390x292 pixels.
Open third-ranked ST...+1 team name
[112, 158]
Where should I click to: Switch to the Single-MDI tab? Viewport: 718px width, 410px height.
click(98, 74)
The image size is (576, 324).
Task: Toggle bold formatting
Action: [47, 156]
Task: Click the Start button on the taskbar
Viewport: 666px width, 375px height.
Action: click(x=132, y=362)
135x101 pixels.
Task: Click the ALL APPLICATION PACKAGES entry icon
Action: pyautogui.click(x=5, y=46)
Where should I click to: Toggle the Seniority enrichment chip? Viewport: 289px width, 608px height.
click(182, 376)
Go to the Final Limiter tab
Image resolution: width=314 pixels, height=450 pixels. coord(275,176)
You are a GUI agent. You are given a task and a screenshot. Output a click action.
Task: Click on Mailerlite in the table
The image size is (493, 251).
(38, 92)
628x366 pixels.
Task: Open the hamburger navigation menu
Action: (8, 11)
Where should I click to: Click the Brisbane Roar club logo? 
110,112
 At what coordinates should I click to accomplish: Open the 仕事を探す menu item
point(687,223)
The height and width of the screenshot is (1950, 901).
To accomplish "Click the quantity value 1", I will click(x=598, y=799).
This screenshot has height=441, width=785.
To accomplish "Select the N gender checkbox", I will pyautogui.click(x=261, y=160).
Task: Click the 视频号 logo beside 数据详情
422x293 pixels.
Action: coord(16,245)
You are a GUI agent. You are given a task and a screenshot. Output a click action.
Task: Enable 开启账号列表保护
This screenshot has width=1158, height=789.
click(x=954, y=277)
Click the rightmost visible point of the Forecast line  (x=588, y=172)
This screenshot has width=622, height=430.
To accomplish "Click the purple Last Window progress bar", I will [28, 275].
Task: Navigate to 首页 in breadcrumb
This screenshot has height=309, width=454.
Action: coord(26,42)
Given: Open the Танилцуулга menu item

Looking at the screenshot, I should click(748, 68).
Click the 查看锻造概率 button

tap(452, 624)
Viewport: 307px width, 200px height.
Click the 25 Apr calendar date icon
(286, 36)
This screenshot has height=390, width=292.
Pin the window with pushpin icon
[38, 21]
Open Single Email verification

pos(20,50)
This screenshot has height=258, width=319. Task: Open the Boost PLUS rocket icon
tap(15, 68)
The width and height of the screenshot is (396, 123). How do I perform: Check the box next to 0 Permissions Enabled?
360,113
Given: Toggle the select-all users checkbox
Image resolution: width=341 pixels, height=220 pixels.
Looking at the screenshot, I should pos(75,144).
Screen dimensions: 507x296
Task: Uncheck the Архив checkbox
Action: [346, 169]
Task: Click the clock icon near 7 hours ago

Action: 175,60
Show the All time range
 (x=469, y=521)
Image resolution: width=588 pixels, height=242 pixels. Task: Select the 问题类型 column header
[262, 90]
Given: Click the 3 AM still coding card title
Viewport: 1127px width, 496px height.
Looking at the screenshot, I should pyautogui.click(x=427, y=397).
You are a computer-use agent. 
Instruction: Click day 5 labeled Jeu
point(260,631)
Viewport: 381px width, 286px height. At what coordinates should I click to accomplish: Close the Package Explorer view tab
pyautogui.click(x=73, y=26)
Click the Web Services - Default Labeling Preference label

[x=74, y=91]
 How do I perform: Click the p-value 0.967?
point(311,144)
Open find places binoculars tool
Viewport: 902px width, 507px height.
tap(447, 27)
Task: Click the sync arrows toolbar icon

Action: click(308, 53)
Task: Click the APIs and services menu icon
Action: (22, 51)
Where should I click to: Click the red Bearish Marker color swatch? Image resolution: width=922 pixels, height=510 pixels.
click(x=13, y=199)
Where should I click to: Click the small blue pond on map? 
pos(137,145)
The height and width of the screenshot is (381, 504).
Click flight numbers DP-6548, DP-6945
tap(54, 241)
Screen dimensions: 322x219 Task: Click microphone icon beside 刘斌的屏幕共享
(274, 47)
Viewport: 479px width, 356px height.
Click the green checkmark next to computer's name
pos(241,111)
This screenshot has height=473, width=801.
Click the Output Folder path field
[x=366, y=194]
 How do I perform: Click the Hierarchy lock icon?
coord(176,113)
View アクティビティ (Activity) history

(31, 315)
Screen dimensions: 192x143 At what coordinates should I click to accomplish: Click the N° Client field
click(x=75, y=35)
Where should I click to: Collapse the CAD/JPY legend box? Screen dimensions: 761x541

» The task: Pull out all lines of the data with the string "will".

» Task output:
To accomplish "Click the quantity value 1", I will click(x=598, y=799).
To accomplish "Select the N gender checkbox", I will pyautogui.click(x=261, y=160).
To accomplish "Click the purple Last Window progress bar", I will [28, 275].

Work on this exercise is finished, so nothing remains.